Fewer Tax Collectors, Lower State Tax Collections
April 12, 2002
Despite a sharp drop in revenue that is forcing cuts in spending, state governments are reducing enforcement of their tax laws. As a result, billions of dollars in taxes are going unpaid.
- In South Carolina, cuts of more than 200 of the more than 500 jobs at the state tax agency have cost the state millions of dollars more in lost revenue than is being saved in salaries for auditors and tax collectors.
- In Iowa, Minnesota, Nebraska, Wisconsin and other states, auditors and tax collectors have been pulled off the hunt for tax cheats to do clerical work because of budget cuts.
- Cuts in enforcement of the tax laws primarily benefit cheats with higher incomes, especially investors in partnerships, because until recently partnership income had never been matched to each individual tax return.
- Last fall the Internal Revenue Service gave states detailed computer files on so-called K-1 income, which could be compared to state tax returns -- but states don't have the manpower to pursue those who fail to report the income.

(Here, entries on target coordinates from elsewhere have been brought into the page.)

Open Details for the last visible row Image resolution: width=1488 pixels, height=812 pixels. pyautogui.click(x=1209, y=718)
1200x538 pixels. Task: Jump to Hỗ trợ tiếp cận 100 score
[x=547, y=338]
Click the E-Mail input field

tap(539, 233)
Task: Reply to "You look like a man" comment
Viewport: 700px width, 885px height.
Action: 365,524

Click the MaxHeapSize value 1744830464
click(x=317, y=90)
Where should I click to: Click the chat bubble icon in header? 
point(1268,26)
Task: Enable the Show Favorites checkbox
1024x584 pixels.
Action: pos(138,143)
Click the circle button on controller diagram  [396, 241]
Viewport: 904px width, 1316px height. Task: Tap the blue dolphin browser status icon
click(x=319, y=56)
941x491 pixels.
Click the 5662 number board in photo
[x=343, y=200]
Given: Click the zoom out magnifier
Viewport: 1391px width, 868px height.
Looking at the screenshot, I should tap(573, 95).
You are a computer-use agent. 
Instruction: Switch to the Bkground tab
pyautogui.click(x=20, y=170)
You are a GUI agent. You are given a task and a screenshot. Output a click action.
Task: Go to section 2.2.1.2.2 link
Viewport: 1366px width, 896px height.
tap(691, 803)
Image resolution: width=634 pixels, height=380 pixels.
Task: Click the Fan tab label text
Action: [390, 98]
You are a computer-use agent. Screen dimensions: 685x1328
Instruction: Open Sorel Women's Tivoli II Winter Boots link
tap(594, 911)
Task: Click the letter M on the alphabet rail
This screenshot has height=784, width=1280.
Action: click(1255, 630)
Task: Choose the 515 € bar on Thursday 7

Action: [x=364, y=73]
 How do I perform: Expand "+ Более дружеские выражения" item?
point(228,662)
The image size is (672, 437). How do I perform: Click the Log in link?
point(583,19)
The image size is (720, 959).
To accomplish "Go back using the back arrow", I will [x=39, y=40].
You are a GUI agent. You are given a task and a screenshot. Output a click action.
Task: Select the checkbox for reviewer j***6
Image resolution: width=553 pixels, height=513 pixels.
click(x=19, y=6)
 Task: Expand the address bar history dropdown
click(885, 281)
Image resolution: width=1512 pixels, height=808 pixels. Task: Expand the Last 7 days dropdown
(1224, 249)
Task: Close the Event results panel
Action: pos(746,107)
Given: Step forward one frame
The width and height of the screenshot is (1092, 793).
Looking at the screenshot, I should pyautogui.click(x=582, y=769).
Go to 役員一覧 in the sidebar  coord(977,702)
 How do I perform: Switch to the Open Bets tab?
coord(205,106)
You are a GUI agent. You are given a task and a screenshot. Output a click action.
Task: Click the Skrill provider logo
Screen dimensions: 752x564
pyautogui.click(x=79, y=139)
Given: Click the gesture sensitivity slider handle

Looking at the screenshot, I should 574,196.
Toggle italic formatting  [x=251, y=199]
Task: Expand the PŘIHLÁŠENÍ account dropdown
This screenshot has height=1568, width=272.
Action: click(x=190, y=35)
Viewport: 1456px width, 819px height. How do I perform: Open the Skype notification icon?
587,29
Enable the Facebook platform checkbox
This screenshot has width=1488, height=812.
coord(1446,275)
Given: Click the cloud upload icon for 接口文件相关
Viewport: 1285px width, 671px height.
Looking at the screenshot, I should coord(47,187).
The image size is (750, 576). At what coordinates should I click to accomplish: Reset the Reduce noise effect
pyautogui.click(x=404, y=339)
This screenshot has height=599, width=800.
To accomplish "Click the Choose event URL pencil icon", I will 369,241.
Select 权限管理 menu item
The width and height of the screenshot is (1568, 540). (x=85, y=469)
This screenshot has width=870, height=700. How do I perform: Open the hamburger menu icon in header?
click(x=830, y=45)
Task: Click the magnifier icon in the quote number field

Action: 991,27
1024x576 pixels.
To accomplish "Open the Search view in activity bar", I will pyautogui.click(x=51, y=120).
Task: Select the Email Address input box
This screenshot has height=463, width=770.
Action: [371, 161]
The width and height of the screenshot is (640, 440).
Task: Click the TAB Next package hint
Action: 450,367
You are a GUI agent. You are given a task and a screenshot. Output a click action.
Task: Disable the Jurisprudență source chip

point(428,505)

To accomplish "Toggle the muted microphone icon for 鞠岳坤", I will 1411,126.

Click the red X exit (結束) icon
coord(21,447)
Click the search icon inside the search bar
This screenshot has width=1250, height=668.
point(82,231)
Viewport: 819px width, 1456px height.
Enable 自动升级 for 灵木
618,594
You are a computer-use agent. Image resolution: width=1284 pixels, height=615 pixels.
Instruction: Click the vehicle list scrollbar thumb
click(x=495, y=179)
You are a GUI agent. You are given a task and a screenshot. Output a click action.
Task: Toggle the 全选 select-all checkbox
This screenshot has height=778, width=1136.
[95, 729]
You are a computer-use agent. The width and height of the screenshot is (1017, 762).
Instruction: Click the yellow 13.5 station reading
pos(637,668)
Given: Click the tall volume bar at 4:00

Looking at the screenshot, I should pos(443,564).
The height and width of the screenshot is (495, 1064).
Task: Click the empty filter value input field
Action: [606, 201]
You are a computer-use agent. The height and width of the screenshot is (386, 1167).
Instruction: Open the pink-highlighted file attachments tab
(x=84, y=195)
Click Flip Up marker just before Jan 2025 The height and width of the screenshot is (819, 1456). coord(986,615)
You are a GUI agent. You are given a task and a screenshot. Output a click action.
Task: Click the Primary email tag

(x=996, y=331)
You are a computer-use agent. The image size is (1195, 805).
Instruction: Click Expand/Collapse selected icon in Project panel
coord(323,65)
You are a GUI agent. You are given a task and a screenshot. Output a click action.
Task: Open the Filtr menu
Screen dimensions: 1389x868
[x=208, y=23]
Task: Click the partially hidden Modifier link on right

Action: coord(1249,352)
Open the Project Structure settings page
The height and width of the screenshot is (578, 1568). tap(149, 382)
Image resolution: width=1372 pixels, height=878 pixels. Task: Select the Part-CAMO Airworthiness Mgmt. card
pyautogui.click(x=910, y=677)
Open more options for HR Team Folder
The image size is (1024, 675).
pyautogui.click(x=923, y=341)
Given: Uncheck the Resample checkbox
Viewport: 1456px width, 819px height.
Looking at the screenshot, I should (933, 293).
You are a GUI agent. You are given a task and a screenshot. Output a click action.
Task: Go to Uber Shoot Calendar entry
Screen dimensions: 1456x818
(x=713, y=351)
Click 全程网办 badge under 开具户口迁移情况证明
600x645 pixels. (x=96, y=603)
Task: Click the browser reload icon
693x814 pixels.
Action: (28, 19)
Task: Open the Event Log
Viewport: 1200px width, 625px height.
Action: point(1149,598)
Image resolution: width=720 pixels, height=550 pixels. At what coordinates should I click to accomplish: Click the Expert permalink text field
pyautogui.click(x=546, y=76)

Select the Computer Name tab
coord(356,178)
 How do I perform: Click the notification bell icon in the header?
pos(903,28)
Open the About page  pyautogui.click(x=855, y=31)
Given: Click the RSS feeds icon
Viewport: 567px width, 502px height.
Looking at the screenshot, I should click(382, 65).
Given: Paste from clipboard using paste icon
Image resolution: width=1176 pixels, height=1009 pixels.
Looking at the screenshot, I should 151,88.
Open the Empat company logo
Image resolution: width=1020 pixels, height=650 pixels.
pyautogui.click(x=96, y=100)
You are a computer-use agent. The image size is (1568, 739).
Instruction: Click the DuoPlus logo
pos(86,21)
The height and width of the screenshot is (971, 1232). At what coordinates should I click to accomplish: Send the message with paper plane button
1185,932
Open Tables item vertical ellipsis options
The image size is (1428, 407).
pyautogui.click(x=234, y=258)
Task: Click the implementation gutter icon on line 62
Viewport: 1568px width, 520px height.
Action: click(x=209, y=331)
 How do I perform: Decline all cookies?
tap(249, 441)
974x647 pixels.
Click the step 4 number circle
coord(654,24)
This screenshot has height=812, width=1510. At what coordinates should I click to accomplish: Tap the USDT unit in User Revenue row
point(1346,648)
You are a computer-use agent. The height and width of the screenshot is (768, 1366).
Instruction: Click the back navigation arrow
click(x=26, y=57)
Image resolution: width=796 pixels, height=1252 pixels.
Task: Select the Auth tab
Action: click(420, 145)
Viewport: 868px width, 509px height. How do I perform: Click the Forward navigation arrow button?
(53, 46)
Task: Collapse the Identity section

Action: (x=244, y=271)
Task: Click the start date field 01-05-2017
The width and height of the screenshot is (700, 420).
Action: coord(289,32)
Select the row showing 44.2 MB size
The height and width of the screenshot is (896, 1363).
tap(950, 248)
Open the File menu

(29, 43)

Three-quarters of K-1 income (named for the tax form on which it is reported) flows to people who report a total income of $200,000 or more -- the richest 2 percent of Americans. According to one expert, former IRS official Jerry Curnutt, New York state alone could collect $2 billion in taxes for the years 1996 through 2000 just by pursuing the top 10 percent of K-1 tax cheats. Twelve other states could collect $1.5 billion, he said.